Why is there clubbing?
Causes:
Clubbing is associated with diseases of the lung, heart, GIT, endocrine system and miscellaneous diseases. The simple way of remembering few causes of clubbing are:
C – Congenital Cyanotic Heart Disease, Cystic fibrosis, Crohn’s disease, Cholangiolitic cirrhosis,
L – Lung abscess, Lipoid pneumonia,
U – Ulcerative colitis,
B – Bronchiectasis, Bronchogenic carcinoma,
B – Biliary cirrhosis,
I – Infective endocarditis, idiopathic pulmonary fibrosis
N – Neoplasms of lung, liver, esophagus, small & large bowel.
G – Grave’s disease (thyroid acropachy)
Other: Mesothelioma, Tuberculosis, Empyema, Atrial myxoma, Eisenmenger’s physiology, Hepato-pulmonary syndrome, Myxoedema, Acromegaly, Diffuse fibrosing alveolitis, Hydatid cysts (Lung), Syringomyelia etc.
Miscellaneous causes : Hereditary, Idiopathic.
Unilateral clubbing: Pancost tumour, subclavian and innominate artery aneurysm.

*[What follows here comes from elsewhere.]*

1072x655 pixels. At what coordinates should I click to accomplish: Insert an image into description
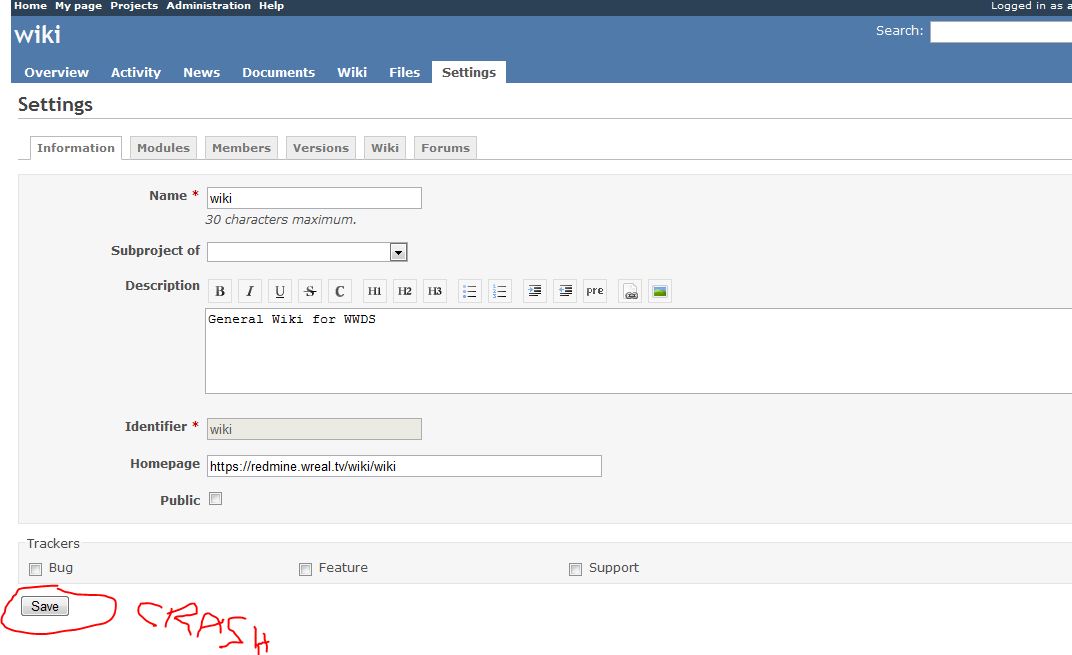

Unidigital clubbing: Trauma, gout (tophi), sarcoidosis.
Upper limb clubbing only: Heroin addicts (phlebitis)
Lower limb clubbing only: Infected abdominal aneurysms and patent ductus arteriosus.
Assessment of clubbing:
Clinical methods to assess clubbing is done by:
Simple examination:
The nail bed fluctuation is elicited by stabilising the finger between the index finger of of both the hands such that the nail can be balloted between the two fingers. Now, either by using the thumb at the distal margin of the nail or by using one index finger the nail is balloted to check for fluctuation.
The obliteration of Lovibond angle can be assessed clinically by looking tangentially to observe for the angle between the cuticle and the proximal nail. (Normal angle = 15o from the skin or 160-165o from the nail).
Schamroth’s sign: Normally when the two fingers ae held together with the nails facing each other, a diamond shaped space is seen at the level of the proximal nail fold. Obliteration of this space indicates clubbing and is called as Schamroth’s +.
Thickness of the digit at the base of the nail compared to the thickness at the distal interphalangeal joint also indicates clubbing.
Objective method: Diameter of the digit at the base of the nail and at the distal interphalangeal joint is taken and their ratio calculated. If the sum of the individual ratios is >10 then it signifies clubbing.
In grade 3 – the characteristic appearance of the nail itself can indicate clubbing.
In grade 4 – deep seated aching pain, inability to move the wrist joint, swellings at the wrist area are characteristic.
Clubbing is a presentation which resolves with treatment of the underlying cause. Usually no other treatment is required. In severe cases a vagotomy or a percutaneous block of th evagus can improve symptoms. Analgesics, NSAID’s and aspirin may help alleviate the symptoms in severe cases.